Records
## Begin

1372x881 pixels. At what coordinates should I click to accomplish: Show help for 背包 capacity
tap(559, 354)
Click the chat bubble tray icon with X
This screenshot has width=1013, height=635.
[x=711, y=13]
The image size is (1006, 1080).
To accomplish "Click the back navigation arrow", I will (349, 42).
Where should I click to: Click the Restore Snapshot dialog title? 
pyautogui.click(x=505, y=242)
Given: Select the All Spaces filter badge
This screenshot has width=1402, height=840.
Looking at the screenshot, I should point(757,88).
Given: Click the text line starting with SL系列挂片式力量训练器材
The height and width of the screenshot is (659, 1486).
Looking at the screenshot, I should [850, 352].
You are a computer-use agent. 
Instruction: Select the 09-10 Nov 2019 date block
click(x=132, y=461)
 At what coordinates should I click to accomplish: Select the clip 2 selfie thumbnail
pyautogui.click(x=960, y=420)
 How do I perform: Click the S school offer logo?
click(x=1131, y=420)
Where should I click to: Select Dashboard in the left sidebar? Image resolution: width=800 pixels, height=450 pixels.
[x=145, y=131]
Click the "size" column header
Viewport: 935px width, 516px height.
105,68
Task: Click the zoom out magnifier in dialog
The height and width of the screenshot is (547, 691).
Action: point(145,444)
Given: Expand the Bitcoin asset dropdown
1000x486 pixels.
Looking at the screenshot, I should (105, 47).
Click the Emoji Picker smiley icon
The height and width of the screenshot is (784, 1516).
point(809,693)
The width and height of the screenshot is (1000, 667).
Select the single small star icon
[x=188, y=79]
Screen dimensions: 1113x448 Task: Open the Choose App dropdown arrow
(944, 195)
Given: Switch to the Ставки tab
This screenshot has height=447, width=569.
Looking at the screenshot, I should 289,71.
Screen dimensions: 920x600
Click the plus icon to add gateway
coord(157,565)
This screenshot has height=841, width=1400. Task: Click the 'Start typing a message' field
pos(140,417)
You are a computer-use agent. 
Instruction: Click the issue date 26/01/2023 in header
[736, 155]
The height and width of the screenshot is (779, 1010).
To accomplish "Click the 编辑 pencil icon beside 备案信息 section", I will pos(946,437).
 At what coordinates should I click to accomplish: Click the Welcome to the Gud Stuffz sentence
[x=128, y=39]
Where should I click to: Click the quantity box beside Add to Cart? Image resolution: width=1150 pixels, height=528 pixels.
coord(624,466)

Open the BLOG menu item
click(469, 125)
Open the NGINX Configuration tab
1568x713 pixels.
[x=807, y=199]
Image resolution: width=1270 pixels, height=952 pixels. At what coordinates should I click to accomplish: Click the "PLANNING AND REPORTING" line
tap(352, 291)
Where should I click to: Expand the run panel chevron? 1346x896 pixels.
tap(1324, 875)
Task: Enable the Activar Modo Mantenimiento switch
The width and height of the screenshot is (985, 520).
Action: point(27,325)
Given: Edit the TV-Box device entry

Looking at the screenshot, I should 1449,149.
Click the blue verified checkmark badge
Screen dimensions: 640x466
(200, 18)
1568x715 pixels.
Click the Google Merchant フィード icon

## End

■ **STATED GOAL**:
Rewrite the data above with every "At what coordinates should I click to accomplish" swapped for "Which point should I click to accomplish" and nothing else changed.

■ **RESULT OF THIS TASK**:
1372x881 pixels. Which point should I click to accomplish: Show help for 背包 capacity
tap(559, 354)
Click the chat bubble tray icon with X
This screenshot has width=1013, height=635.
[x=711, y=13]
The image size is (1006, 1080).
To accomplish "Click the back navigation arrow", I will (349, 42).
Where should I click to: Click the Restore Snapshot dialog title? 
pyautogui.click(x=505, y=242)
Given: Select the All Spaces filter badge
This screenshot has width=1402, height=840.
Looking at the screenshot, I should point(757,88).
Given: Click the text line starting with SL系列挂片式力量训练器材
The height and width of the screenshot is (659, 1486).
Looking at the screenshot, I should [850, 352].
You are a computer-use agent. 
Instruction: Select the 09-10 Nov 2019 date block
click(x=132, y=461)
 Which point should I click to accomplish: Select the clip 2 selfie thumbnail
pyautogui.click(x=960, y=420)
 How do I perform: Click the S school offer logo?
click(x=1131, y=420)
Where should I click to: Select Dashboard in the left sidebar? Image resolution: width=800 pixels, height=450 pixels.
[x=145, y=131]
Click the "size" column header
Viewport: 935px width, 516px height.
105,68
Task: Click the zoom out magnifier in dialog
The height and width of the screenshot is (547, 691).
Action: point(145,444)
Given: Expand the Bitcoin asset dropdown
1000x486 pixels.
Looking at the screenshot, I should (105, 47).
Click the Emoji Picker smiley icon
The height and width of the screenshot is (784, 1516).
point(809,693)
The width and height of the screenshot is (1000, 667).
Select the single small star icon
[x=188, y=79]
Screen dimensions: 1113x448 Task: Open the Choose App dropdown arrow
(944, 195)
Given: Switch to the Ставки tab
This screenshot has height=447, width=569.
Looking at the screenshot, I should 289,71.
Screen dimensions: 920x600
Click the plus icon to add gateway
coord(157,565)
This screenshot has height=841, width=1400. Task: Click the 'Start typing a message' field
pos(140,417)
You are a computer-use agent. 
Instruction: Click the issue date 26/01/2023 in header
[736, 155]
The height and width of the screenshot is (779, 1010).
To accomplish "Click the 编辑 pencil icon beside 备案信息 section", I will pos(946,437).
 Which point should I click to accomplish: Click the Welcome to the Gud Stuffz sentence
[x=128, y=39]
Where should I click to: Click the quantity box beside Add to Cart? Image resolution: width=1150 pixels, height=528 pixels.
coord(624,466)

Open the BLOG menu item
click(469, 125)
Open the NGINX Configuration tab
1568x713 pixels.
[x=807, y=199]
Image resolution: width=1270 pixels, height=952 pixels. Which point should I click to accomplish: Click the "PLANNING AND REPORTING" line
tap(352, 291)
Where should I click to: Expand the run panel chevron? 1346x896 pixels.
tap(1324, 875)
Task: Enable the Activar Modo Mantenimiento switch
The width and height of the screenshot is (985, 520).
Action: point(27,325)
Given: Edit the TV-Box device entry

Looking at the screenshot, I should 1449,149.
Click the blue verified checkmark badge
Screen dimensions: 640x466
(200, 18)
1568x715 pixels.
Click the Google Merchant フィード icon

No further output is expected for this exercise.